GERA contact: CI Julia Steinberg
More information: https://www.saxinstitute.org.au/solutions/45-and-up-study/
Australian Melanoma Family Study (AMFS) Cohort. Population-based family study including 1,164 melanoma families recruited in Sydney, Melbourne and Brisbane
About: TBC
GERA contact: AI Mark Jenkins
More Information: PMID: 19887461
Breast Cancer Association Consortium (BCAC). Global collaboration of research institutions and sources that investigates the genetics of breast cancer.

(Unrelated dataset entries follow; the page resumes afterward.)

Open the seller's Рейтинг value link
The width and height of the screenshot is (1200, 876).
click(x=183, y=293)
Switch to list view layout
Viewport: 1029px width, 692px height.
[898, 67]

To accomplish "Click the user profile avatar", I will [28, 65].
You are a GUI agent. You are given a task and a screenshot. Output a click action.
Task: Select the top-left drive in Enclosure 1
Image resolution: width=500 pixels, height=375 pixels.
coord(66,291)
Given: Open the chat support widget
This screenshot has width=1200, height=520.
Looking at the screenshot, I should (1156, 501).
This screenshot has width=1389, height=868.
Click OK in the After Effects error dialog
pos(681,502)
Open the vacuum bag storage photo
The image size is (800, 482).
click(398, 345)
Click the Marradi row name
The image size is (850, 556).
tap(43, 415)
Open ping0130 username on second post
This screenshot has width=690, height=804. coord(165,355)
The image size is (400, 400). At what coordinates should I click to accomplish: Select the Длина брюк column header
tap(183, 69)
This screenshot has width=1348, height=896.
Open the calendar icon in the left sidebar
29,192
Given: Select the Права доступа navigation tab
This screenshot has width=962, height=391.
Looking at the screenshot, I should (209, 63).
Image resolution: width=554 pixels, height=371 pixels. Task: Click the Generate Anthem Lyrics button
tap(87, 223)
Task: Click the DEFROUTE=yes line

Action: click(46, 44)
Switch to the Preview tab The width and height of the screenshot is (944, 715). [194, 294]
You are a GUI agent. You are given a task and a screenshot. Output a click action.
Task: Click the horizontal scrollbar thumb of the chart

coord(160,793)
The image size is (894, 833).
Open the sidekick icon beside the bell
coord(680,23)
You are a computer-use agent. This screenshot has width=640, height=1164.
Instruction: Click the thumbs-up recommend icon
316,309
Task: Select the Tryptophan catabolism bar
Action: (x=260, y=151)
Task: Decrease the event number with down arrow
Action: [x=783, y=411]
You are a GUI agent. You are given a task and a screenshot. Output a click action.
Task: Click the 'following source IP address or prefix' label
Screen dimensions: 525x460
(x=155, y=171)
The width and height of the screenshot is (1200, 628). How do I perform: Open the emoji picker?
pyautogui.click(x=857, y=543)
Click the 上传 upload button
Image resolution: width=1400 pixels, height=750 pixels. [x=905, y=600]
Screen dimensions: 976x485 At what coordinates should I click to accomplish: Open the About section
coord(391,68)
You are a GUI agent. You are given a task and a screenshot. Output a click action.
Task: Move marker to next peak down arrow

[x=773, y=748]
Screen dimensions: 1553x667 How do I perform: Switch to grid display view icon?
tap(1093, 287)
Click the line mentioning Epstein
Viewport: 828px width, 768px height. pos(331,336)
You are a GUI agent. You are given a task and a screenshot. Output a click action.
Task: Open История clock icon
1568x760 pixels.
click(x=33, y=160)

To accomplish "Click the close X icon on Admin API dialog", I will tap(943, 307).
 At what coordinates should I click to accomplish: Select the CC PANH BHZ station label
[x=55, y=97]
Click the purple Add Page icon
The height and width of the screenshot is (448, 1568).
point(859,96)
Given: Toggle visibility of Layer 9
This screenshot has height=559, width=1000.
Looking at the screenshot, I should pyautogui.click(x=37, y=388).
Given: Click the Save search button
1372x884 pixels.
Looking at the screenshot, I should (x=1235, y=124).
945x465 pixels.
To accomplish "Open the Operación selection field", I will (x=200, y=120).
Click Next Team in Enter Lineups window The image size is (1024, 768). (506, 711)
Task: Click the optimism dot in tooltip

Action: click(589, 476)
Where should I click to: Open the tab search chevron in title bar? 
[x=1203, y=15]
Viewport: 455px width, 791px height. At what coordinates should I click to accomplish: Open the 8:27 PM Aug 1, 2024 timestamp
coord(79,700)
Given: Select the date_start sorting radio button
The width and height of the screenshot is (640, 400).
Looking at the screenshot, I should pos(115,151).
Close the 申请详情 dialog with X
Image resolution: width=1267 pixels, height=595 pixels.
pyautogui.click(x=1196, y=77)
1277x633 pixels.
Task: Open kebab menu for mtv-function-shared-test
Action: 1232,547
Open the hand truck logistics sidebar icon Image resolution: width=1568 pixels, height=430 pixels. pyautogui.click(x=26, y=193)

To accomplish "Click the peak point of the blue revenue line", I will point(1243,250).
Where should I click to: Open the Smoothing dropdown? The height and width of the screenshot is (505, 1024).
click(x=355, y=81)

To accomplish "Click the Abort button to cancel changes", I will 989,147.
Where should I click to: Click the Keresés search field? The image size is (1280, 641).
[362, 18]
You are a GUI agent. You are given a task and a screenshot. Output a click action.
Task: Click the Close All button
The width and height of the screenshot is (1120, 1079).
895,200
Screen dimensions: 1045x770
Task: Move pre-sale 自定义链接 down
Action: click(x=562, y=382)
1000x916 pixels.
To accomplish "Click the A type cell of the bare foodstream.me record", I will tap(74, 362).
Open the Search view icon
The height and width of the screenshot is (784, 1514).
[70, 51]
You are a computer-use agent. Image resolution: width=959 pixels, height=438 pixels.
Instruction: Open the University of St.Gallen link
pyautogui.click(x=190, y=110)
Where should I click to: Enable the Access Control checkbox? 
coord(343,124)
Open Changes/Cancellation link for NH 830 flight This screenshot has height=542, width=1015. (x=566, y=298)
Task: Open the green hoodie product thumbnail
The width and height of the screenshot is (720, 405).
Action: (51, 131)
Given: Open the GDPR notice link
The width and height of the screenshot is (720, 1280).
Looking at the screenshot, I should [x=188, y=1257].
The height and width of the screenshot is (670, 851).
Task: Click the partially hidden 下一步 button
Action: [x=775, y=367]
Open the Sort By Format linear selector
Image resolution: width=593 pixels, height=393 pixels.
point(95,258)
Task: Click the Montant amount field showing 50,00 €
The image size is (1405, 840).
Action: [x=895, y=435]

About: The consortium includes over 100 study groups and data for over 400,000 individuals. The data include demographics, risk factors, and diagnosis, pathology, treatment and outcome of breast cancer patients, genomics, germline sequence data and tumour data.
GERA contact: CI Melissa Southey and Shuai Li
More Information: https://www.ccge.medschl.cam.ac.uk/breast-cancer-association-consortium-bcac
Breast Cancer in High-Risk Women. International collaboration that investigates the genetics of high-risk breast cancer
About: The study includes ~3,500 high-risk breast cancer patients and ~3,500 low-risk women without breast cancer, recruited by 17 studies in six countries. The data include demographics, breast cancer diagnosis and genomics.
GERA contact: CI Shuai Li and Enes Makalic
More Information:
Consortium of Investigators of Modifiers of BRCA1/2 (CIMBA). Global collaboration of research institutions and sources that investigates the genetic modifiers of cancer risk in BRCA1 and BRCA2 mutation carriers.
About: The consortium includes over 85 study groups and data for over ~85,000 female and male BRCA1 and BRCA2 mutation carriers. The data include demographics, risk factors, and diagnosis, pathology, treatment and outcome of breast cancer patients, pedigree and genomics data.
GERA contact: CIs Melissa Southey and Shuai Li
More information: https://www.ccge.medschl.cam.ac.uk/consortium-investigators-modifiers-brca12-cimba
Colon Cancer Genomics Resource. A combination of genomic data from three international studies
About: The resource is a combination of genomic data from the Colon Cancer Family Registry (CCFR), the Genetics and Epidemiology of Colorectal Cancer Consortium (GECCO), and the Colorectal Cancer Transdisciplinary Study (CORECT). There are ~50,000 colorectal cancer cases and ~60,000 individuals without colorectal cancer.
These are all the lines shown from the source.